ECLI:NL:HR:2011:BQ1696
Hoge Raad
- Cassatie
- J.B. Fleers
- A.M.J. van Buchem-Spapens
- A. Hammerstein
- F.B. Bakels
- W.D.H. Asser
- E.J. Numann
- Rechtspraak.nl
Toepasselijk recht op huwelijksgoederenregime bij echtscheiding en onaanvaardbaarheidsexceptie in cassatie
In deze zaak heeft de Hoge Raad op 24 juni 2011 uitspraak gedaan in een cassatieprocedure betreffende de echtscheiding van een man en vrouw, die op 5 april 1992 in Turkije zijn gehuwd. De man heeft de Turkse nationaliteit en de vrouw de Noorse nationaliteit. Hun eerste huwelijksdomicilie was in Nederland, waar ook hun gewone verblijfplaats zich bevond. De rechtbank had eerder de echtscheiding uitgesproken en de verdeling van de huwelijksgemeenschap bevolen, waarbij de man werd veroordeeld tot een bijdrage in de kosten van levensonderhoud van de vrouw.

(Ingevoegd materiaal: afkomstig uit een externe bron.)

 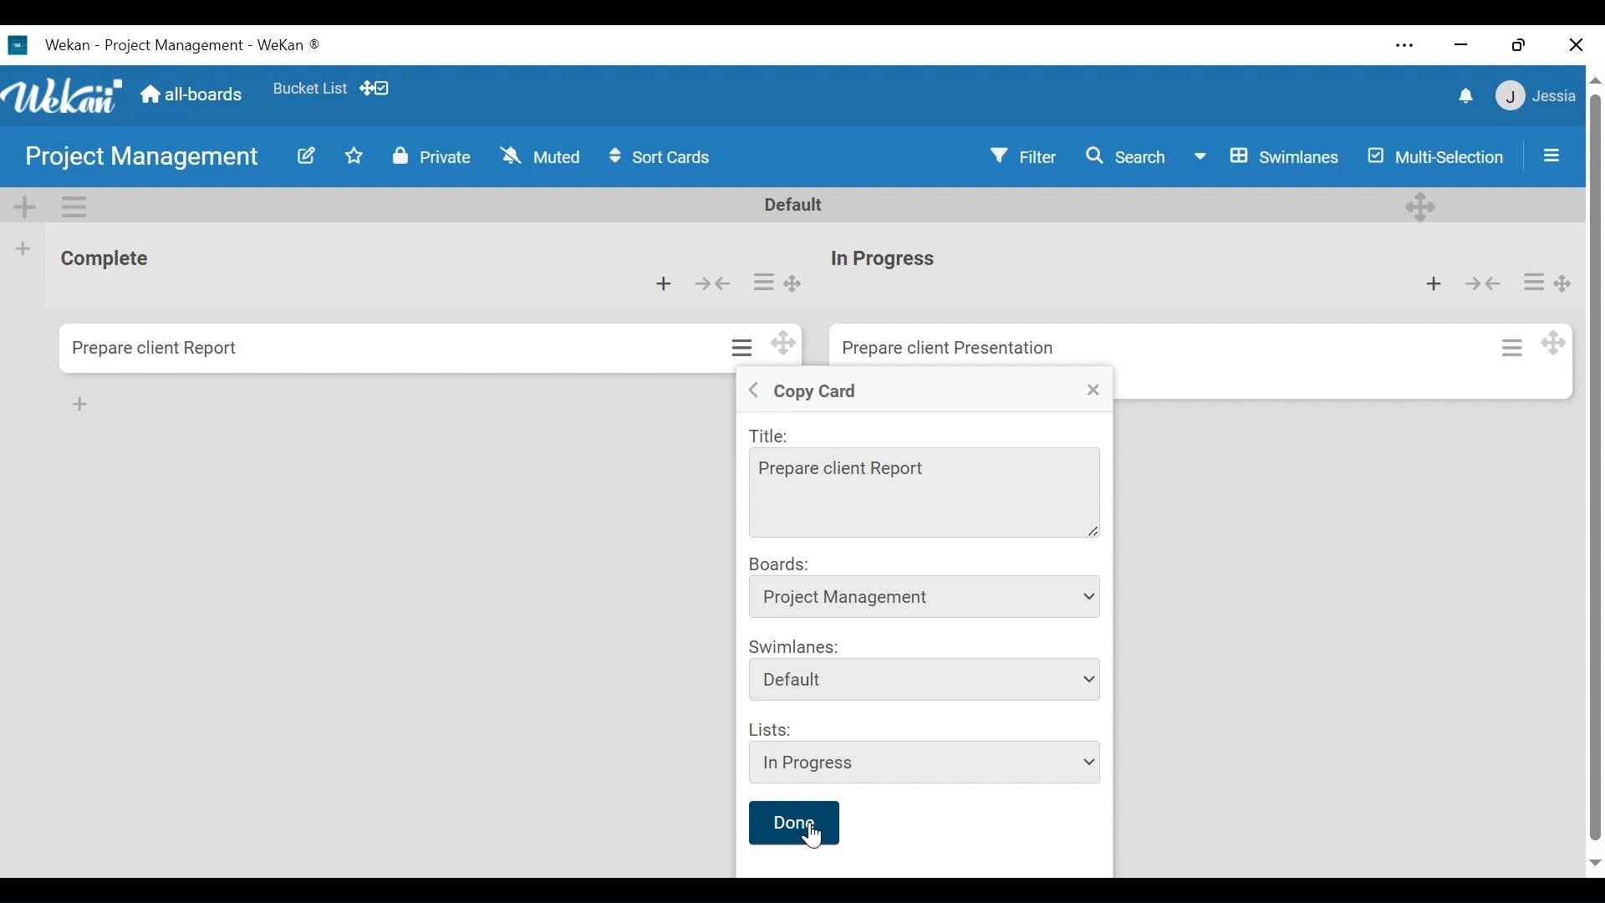 I want to click on Card actions, so click(x=1533, y=282).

De Hoge Raad oordeelde dat het toepasselijk recht op het huwelijksgoederenregime, bij gebrek aan een rechtskeuze van partijen en een gemeenschappelijke nationaliteit, het recht van hun eerste huwelijksdomicilie is, zijnde Nederlands recht. De man had in feitelijke aanleg geen beroep gedaan op de onaanvaardbaarheidsexceptie, wat betekent dat hij dit in cassatie niet kon inbrengen. De Hoge Raad bevestigde het oordeel van het hof dat de weigeringsgrond van het Haags Alimentatie-Executieverdrag zich voordeed, en dat het hof niet onjuist of onbegrijpelijk had geoordeeld.
De conclusie van de Advocaat-Generaal strekte tot verwerping van het beroep, en de Hoge Raad volgde deze conclusie. De beslissing van het hof werd bevestigd, en het beroep van de man werd verworpen. De zaak illustreert de toepassing van de 'aanknopingsladder' voor het bepalen van het toepasselijk recht op huwelijksgoederenregimes en de beperkingen van cassatie in het aanvoeren van nieuwe argumenten.